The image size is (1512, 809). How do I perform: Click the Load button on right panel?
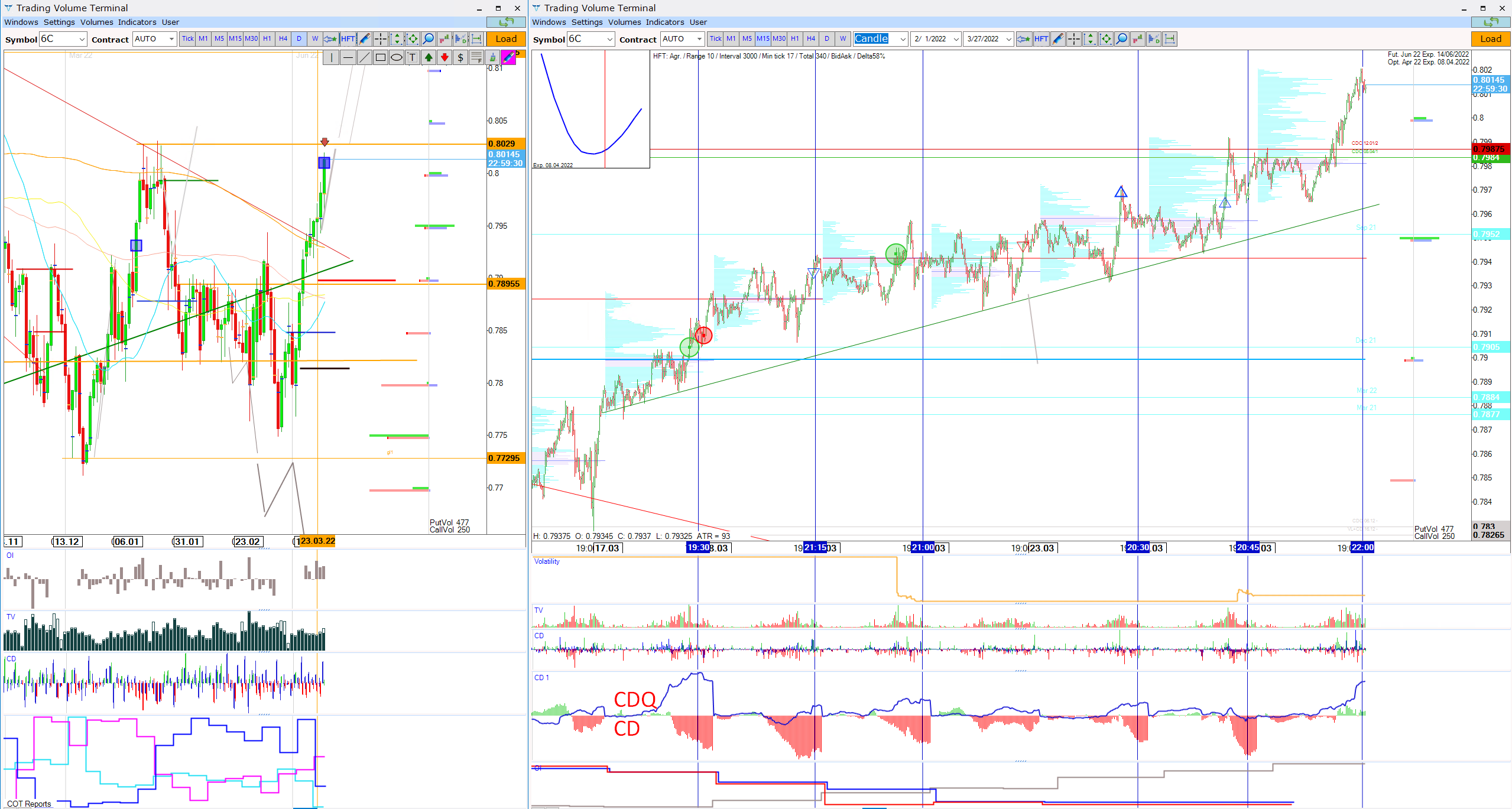click(x=1491, y=39)
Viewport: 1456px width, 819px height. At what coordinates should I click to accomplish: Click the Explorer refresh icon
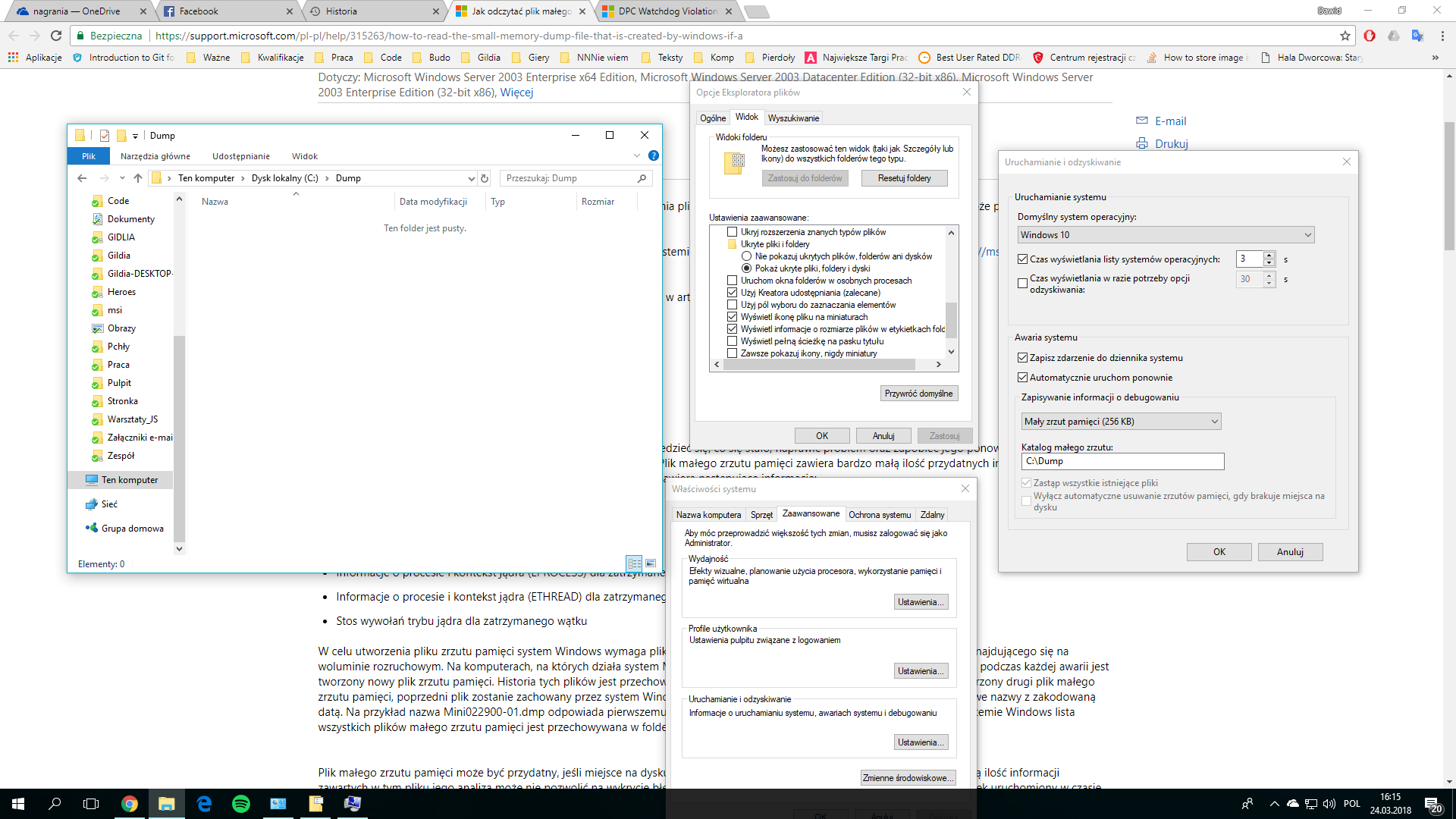485,178
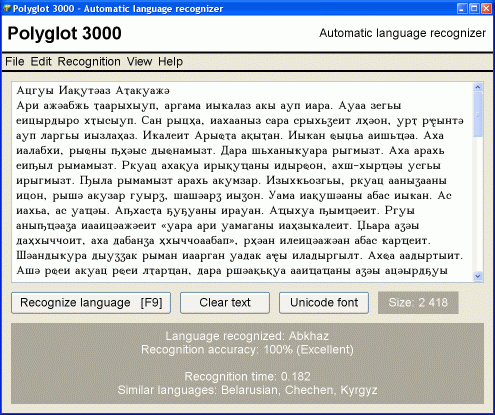
Task: Click the text area scrollbar thumb
Action: [x=478, y=115]
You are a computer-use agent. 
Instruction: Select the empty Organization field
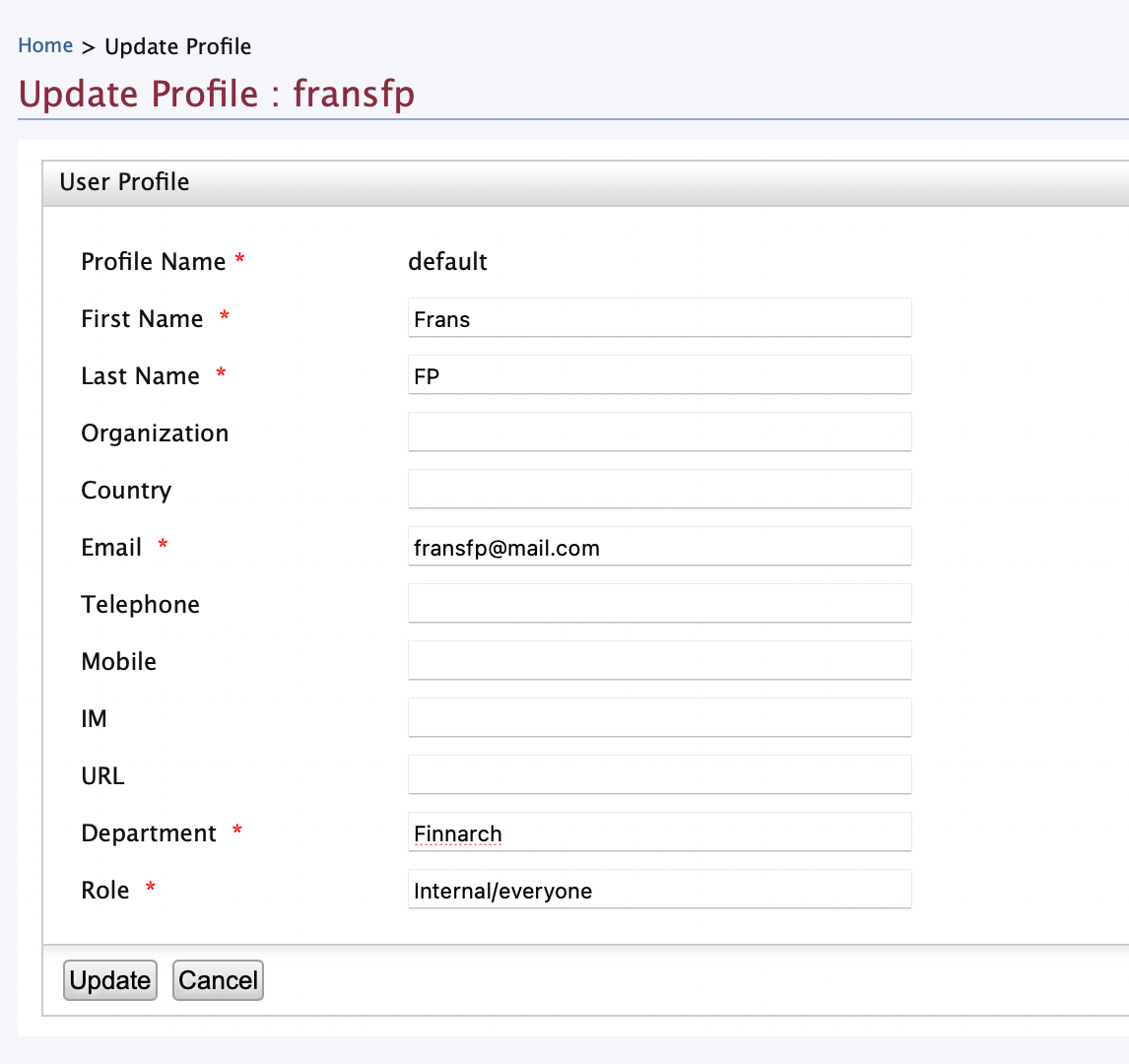(658, 433)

-------

[TASK INSTRUCTIONS]
Copy out the four items above word for word, leaving out the pictures.

[OUTPUT FOR THIS TASK]
The image size is (1512, 809). How do I perform: Click the Load button on right panel?
click(x=1491, y=39)
Viewport: 1456px width, 819px height. At what coordinates should I click to accomplish: Click the Explorer refresh icon
485,178
Task: Click the text area scrollbar thumb
Action: [x=478, y=115]
You are a computer-use agent. 
Instruction: Select the empty Organization field
(658, 433)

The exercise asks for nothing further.